That doesn't mean that there's no mention of the Storm in a Teacup of course. The editorial staff of the HoS are trying to take a principled stance and berate John Key for not answering their questions. This morning's editorial fair drips with hubris; it concludes thus:
We take no pleasure in the discomfort Key has felt this week, though we are not unhappy that someone who has deliberately set out to harm us is being held to account for his evasiveness.
All of this is the Prime Minister's doing. His views on possible coalition partners are a legitimate story with strong public-interest - particularly in the middle of an election campaign that is, on the fringes, finely balanced. How they were gained prevent their publication this time, though the PM's claim of a right to privacy at a stage-managed photo opportunity is weak indeed.

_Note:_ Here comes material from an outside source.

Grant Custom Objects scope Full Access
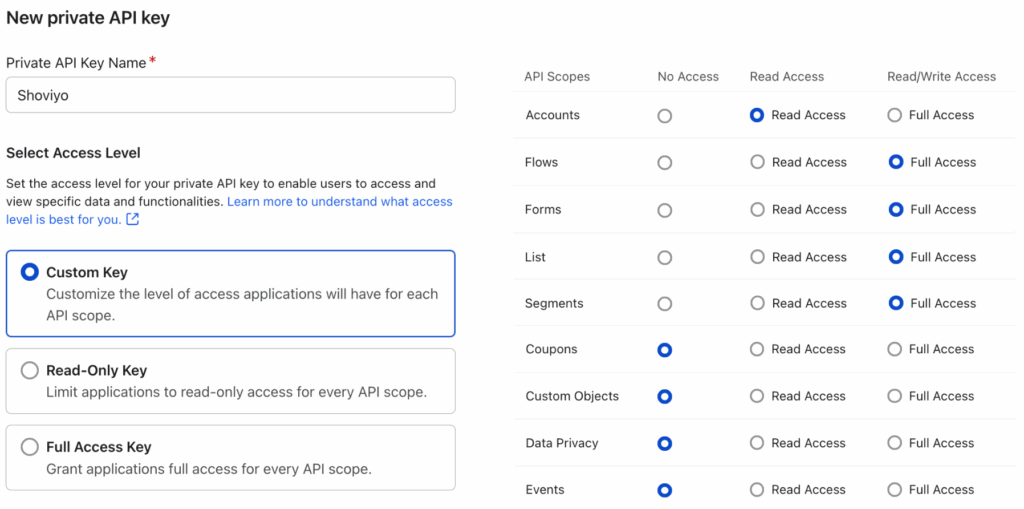Screen dimensions: 1024x509 click(x=895, y=396)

What absolute nonsense! Has the editor of the Herald on Sunday not seen the Stuff poll which shows that 58% of respondents thought that the recording of the concersation between Banks and Key was a gross breach of privacy and that the recording should have been destroyed immediately. Only 29% of respondents thought that the tape should be released; a 2 to 1 margin. The public interest that the leader writer refers to is wrongly named; it is nothing more than self-interest on the Herald on Sunday's behalf.

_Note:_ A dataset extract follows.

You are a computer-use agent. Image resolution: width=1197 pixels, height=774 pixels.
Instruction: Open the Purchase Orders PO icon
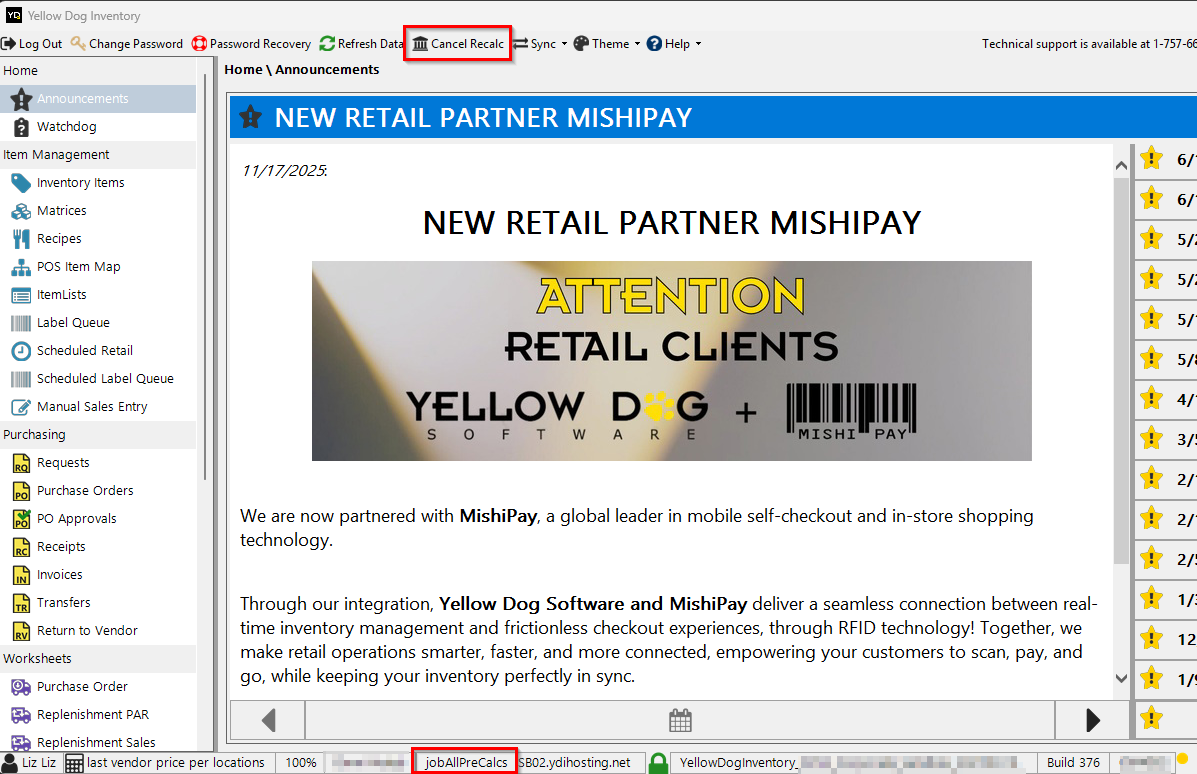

And when the leader writer says that Key has "deliberately set out to harm us", is he or she really serious? The Herald on Sunday made a conscious decision to make an issue out of a tape made without the consent of those who were recorded. Do they really expect us to believe that this was not an attempt to damage John Key's credibility and popularity. The only harm that will be done to the Herald on Sunday will be if the police find evidence of criminal wrongdoing and prosecute, but in our ever-humble opinion, John Key was absolutely right to refer the matter to the police.

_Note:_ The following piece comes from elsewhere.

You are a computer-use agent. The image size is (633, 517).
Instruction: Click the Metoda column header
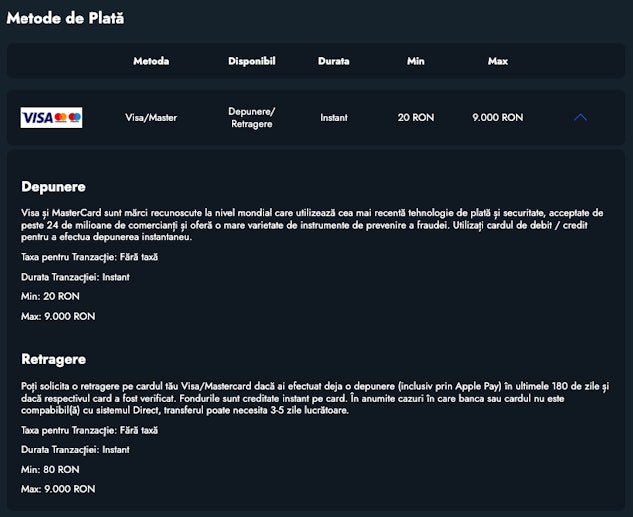(151, 61)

Let's just be thankful that this is the last issue of the Herald on Sunday to be published prior to the election. The newspaper, and TV3 have not covered themselves in glory this week with their obsession over a private conversation which was illegally reported, whether intentionally or not (we think the former applies), and if we may close by paraphrasing Churchill; in years to come, people will say this was NOT their finest hour.